For years, hardware makers have eyed the attention and valuation multiples enjoyed by software companies with envy, while employees at hardware companies similarly eyed all the fancy perks their peers were enjoying at software companies, while the hardware teams were lucky to get coffee at work. Software may be eating the world, but does that have to mean only software companies get foosball tables at work?
In recent years, many of the have-not companies have increasingly spoken about their goals of attach software revenue streams to their hardware. This ranges from the reviled, like BMW’s heated seats-as-a-service, to Nvidia’s cloud dreams with its Omniverse.
We were reminded us this recently by a Techcrunch article about car-maker Hyundai’s plans for software profits. Full credit to the Hyundai team, they have some good ideas about ways to squeeze a few software dollars out of their customers. Their vision is to sell ways to customize the interior of the car like sounds and sports team-themed displays. This sounds a lot like how game makers monetize free games – selling character skins and other decorative items. Hyundai hopes to reach $15 per month per customer in such subscription revenue. Hyundai sold almost 4 million cars last year, which works out to $700 million in extra high-margin revenue. Not a bad goal, but set against the $7 billion in profits the company earned, it is not that dramatic.
Hardware companies basically have three ways to sell software:
- Sell subscriptions for nice-to-have but nonessential features, like custom skins for in-car displays or heated seats
- Build a software adjacency to chip functionality
- Sell standalone software
In the context of semis companies all of these are likely to prove challenging.
To date, no semi company we can think of us has created a software business from scratch. They all do a lot of software work, but that is not the same as selling software. A few chip companies have acquired software companies, but those do not provide shining examples for others. Broadcom has now acquired a few software companies, but they are a private equity fund with a lot of semis companies in their portfolio. Intel too has acquired several software companies over the years – McAfee and Wind River, to name two – and mostly ended up exiting them for less than they paid.

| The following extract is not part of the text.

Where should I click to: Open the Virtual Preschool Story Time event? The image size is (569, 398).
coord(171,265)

The other two situations are equally challenging. Adding additional circuitry to a chip for lowly used features is already something chip companies do. Loosely speaking, this is usually called binning. For instance, a CPU with 50 cores, can be sold at a lower price with 4 cores turned off; or vice versa a chip with 46 working cores that can be upgraded to 50 cores with a firmware update. Either way, it is one chip. The trouble is that features require area on the chip, and that comes at added cost, so it is not always easy to design this in. Regardless, this is not really a software service except insomuch as it is marketed that way.

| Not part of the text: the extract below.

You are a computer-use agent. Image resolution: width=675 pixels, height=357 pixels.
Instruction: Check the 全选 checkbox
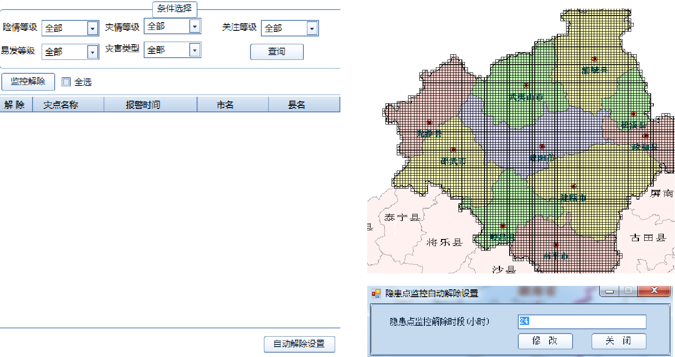tap(66, 82)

Alternatively, chip companies can add some kind of add-on side service that is somehow tied to circuits on a chip. This is essentially what Nvidia is trying to achieve with Omniverse which is a cloud GPU service that has all the Nvidia features turned on 100%. But Nvidia is an outlier in that they have a dominant position in AI training right now, which gives them sufficient market power to pull it off.
That being said, this model is not totally outlandish. We think it is something that start-up chip companies should explore. As we have noted previously, the big hurdle to this model is selling it to customers. Most chip companies lack a software sales muscle. Start-ups can build that capability in from day one, which is much easier than bolting on salesforce to a company with thousands of employees already. Even Nvidia, with all its market control, is relying on Microsoft and Google to really sell this service to end customers.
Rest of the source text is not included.